The predictive model is based on risk factors associated with antibiotic resistance, and integrates patient data from the EHR. Risk factors include prior antibiotic exposure, infections with other resistant microorganisms, age and prolonged hospitalizations in the intensive care unit (ICU). Clinicians can then use the software to actually predict the chances of susceptibility of a particular antibiotic given to a patient based on those risk factors. The software automatically pulls those risks factors from the health record, and comes up with predictions on what percentage likelihood a given antibiotic would be effective.

One significant way prescriptions are managed across the health system is through prior approval, meaning prescribers need authorization to prescribe certain antibiotics. To improve this process, Hamilton and his team worked with ILUM to implement a platform, available via smartphone and through a web version, enabling clinicians to request approval for antibiotics in a more efficient way.

As a result of implementing the health IT tools, clinicians can easily access the information they need to make an antibiotic decision. “The platform pulls all the biology data, recent antibiotic exposure that the patient has had and it’s very easy to have that data in front of you in the palm of your hand,” Hamilton says. “Clinicians use it as an informational tool as they are making decisions. They can also run a predictive model on their patient, just by looking up their patient and pressing go. They can access our institutional treatment guidelines through the software program as well, and the clinicians use it to communicate with our stewardship team both for asking permission to use antibiotics as well as asking general questions of the stewardship team.”

The platform also provides an interactive, dynamic, Web-based antibiogram to replace the program’s traditional static antibiogram (antibiograms are overall profiles that reveal the antimicrobial susceptibility testing results when a specific microorganism is subjected to a battery of antimicrobial drugs). Since implementing the new interactive antibiogram, the website has had about 3,000 hits per month, compared to only 30 hits per month with the previous table antibiogram, Hamilton says. “That’s definitely a tribute to how well the software was designed and how much the clinicians find the software useful. Right now, they are going outside their workflow, because the software is not in our EHR, so even despite that, they are still seeking out the information,” he says.

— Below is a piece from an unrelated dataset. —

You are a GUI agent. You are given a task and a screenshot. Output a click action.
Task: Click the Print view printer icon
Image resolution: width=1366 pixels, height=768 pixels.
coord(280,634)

For the antimicrobial stewardship teams, the software provides an assessment of the hospitals’ current antimicrobial usage, the effectiveness of these programs, and helps providers re-focus their program as needed. “It basically forms a command center where we can get alerts and then reach out to the prescribers to make suggestions on how to optimize those antibiotics. It also allows us to more easily respond to requests for approval and questions and then also allows the team to more easily track antibiotic use on a health system-level and on a unit level,” he says.

He continues, “That has allowed us to start to provide feedback to individual patient care units on their antibiotic use and develop action plans on those units, and to further optimize their antibiotic prescribing practices. It also has allowed each provider to become an antibiotic steward themselves, and it empowers unit-based staff to make sure that their patients are receiving the right antibiotics.”

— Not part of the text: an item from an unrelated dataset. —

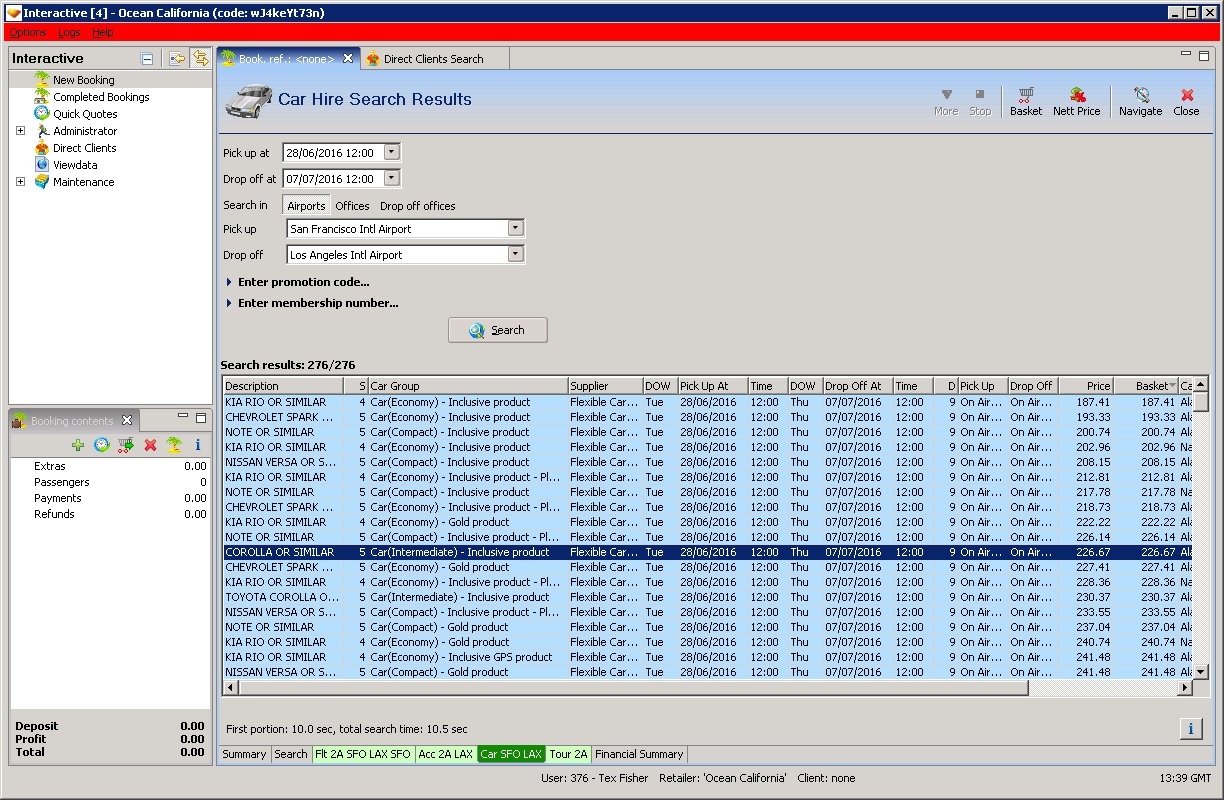Click the horizontal scrollbar under the results table
The image size is (1224, 800).
point(630,688)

Improving the efficiency of antimicrobial stewardship programs and leveraging IT to enable real-time interventions can have a notable impact on patient care. “Our primary goal is to improve patient outcomes; that’s really the driving force of antibiotic stewardship. But, as an added benefit, antimicrobial stewardship programs have consistently shown to decrease cost, both cost of antibiotics as well as hospital costs,” Hamilton says, adding, ‘If you are effectively treating patients for the infections that they have, their length of stay in the hospital is going to be shorter as well, so that leads to dramatic decreases in healthcare costs related to antimicrobial stewardship as well as decreases in adverse events, such as antibiotic resistant infections and C. difficle infections as well.”